Notice how the same limit \[\lim_{h\rightarrow 0} \dfrac{f(a + h) - f(a)}{h}\] occurred when we wanted to calculate a "rate of change" or a tangent line. This limit appears often enough so we give it a name:

The derivative of a function $f$ at a number $a$, denoted by $f'(a)$ is \[f'(a) = \lim_{h\rightarrow 0} \dfrac{f(a+h) - f(a)}{h}\] if this limit exists.

The derivative can take on three interpretations:

It is the slope of the tangent line at $x = a$.
It is the "instantaneous rate of change" at $x = a$. For example:
- If $s(t)$ is a position function, then $s'(a)$ is the instantaneous velocity at the moment in time $t = a$.
- Think of this interpretation as how fast the heights $f(x)$ are changing at the $x$-value $a$.
It is the slope of the curve at $x = a$. In particular, you should think of the tangent line as an "approximation" to the function $f(x)$.

Find the derivative of the function $f(x) = x^2 - 8x + 9$ at the number $a$.

Medical researchers measured the blood alcohol concentration (BAC) of eight fasting adult male subjects after rapid consumption of 15 mL of ethanol (corresponding the one alcoholic drink). The data they obtained were modeled by the concentration function \[f(x) = 0.0225xe^{-0.0467x}\] where $x$ is in minutes after consumption and $f(x)$ is measured in mg/mL.

How quickly is the BAC increasing after 10 minutes?

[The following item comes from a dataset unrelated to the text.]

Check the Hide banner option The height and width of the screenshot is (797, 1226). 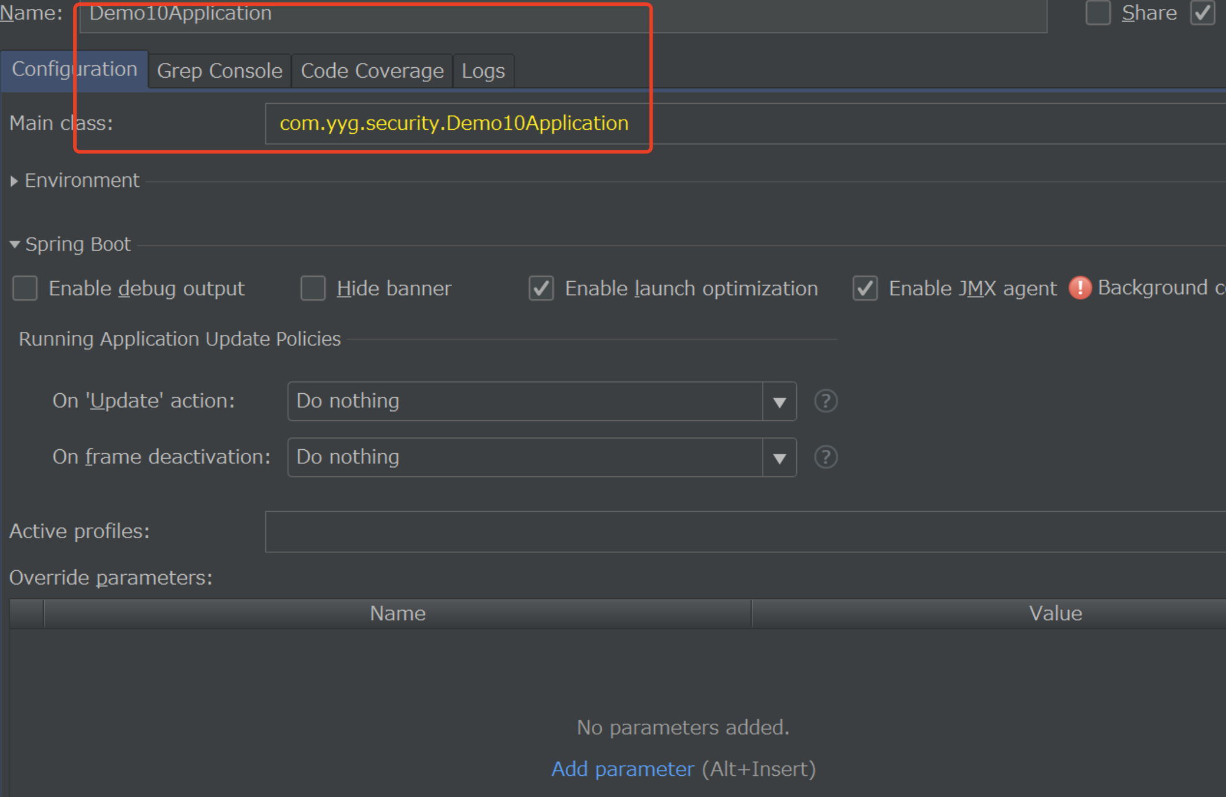click(x=313, y=288)
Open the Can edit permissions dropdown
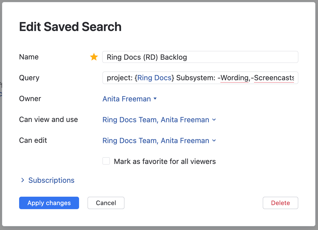This screenshot has height=230, width=318. tap(159, 140)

Solution: You are asked to find the instantaneous rate of change of $f(x)$ at $x = 10$.

This is equivalent to finding the slope of the tangent line at $x = 10$.

The slope of the tangent line is the derivative.

Thus the tangent line to $y = f(x)$ at $(a, f(a))$ is the line through $(a, f(a))$ whose slope is $f'(a)$.

The general equation can be described with point-slope form.

Suppose $f(x)$ is a function. The equation of the tangent line at the point $(a, f(a))$ is \[y - f(a) = f'(a) (x - a)\]

Find an equation of the tangent line to the parabola $y = x^2 - 8x + 9$ at the point $(3, -6)$.